There aren’t very many biopics I’d like to see made, but I just found a character who’d be perfect for one: larger than life, incredibly talented and successful, flamboyant, and yet with a touch of humor, even irony, about himself.
I’m talking (if you haven’t guessed) about Mr. John, one of the glitterati among mid-century U.S. milliners. His accomplishments, in a career spanning almost 60 years, were legendary, yet today he is largely forgotten
Mr. John--John Piocelle, or John P. John as he dubbed himself--led a sophisticated, glamorous life in Hollywood and produced some of today's most sought after vintage hats.
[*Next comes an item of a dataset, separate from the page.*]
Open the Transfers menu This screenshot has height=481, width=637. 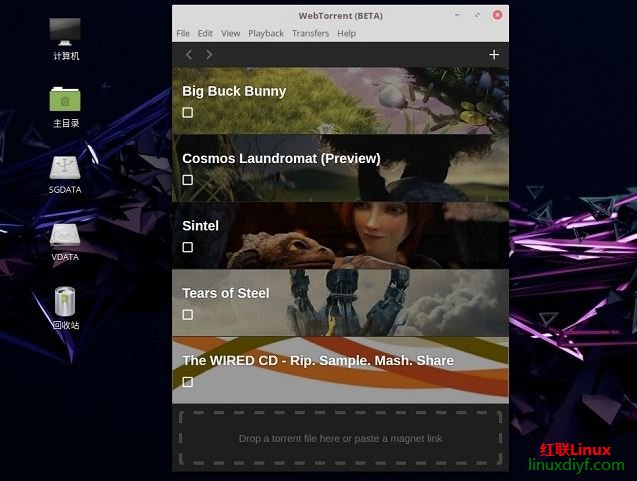[310, 33]
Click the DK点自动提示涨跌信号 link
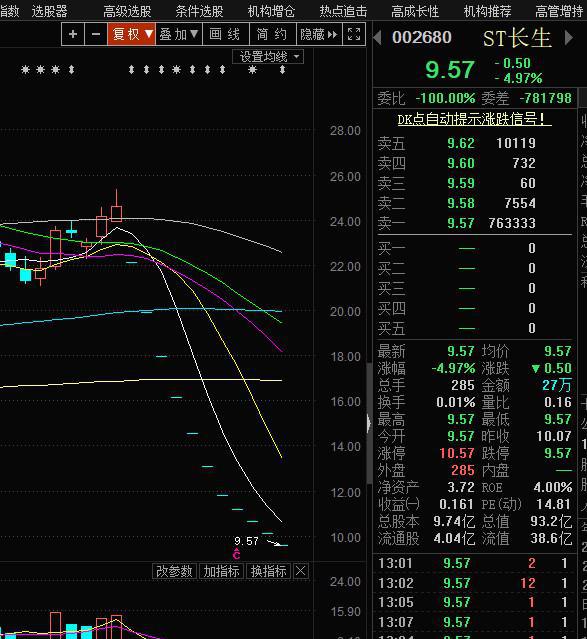The image size is (587, 639). coord(474,119)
He was also noted for work, before their split in 1948, as half of the John-Frederics duo, whose most famous hat was the straw and green velvet bonnet worn by Scarlett O'Hara in Gone with the Wind. Often using pseudonyms, Mr. John designed Garbo’s hat in Mata Hari, Dietrich’s cloche in Shanghai Express, and Monroe’s headdress in Gentlemen Prefer Blondes.
Outside of films, Mr. John designed hats for everyone from Eleanor Roosevelt to Gypsy Rose Lee, from Jaqueline Onassis to Wallace Simpson. Even my mother owned a Mr. John hat, one with a bobbing flower similar to the one in my Etsy shop (pictured above), which she assures me was considered quite fashionable. His hats often showed his sense of humor—a bannana hat with a zipper, a hat for an elephant at the Republican National Convention, an Eiffel tower hat, an airplane hat.
This sounds like enough for a great movie, but his personal life was equally flamboyant. His Central Park West apartment had a white and gold décor he described as “Louis Unrecognisable” and had free-roaming macaws, cockatoos, and parrots. Once he visited a friend wearing a floor-length gold cape and with a bird on his shoulder.
Despite all this flash and glamour, Mr. John was known primarily for his flattering, wearable hats. Even with the bobbing flower, my mother said she always felt great in her Mr. John.
Now for casting that biopic: I'm thinking maybe Robert Downey Jr?
Much of this information came from a fascinating article by Drake Stutesman.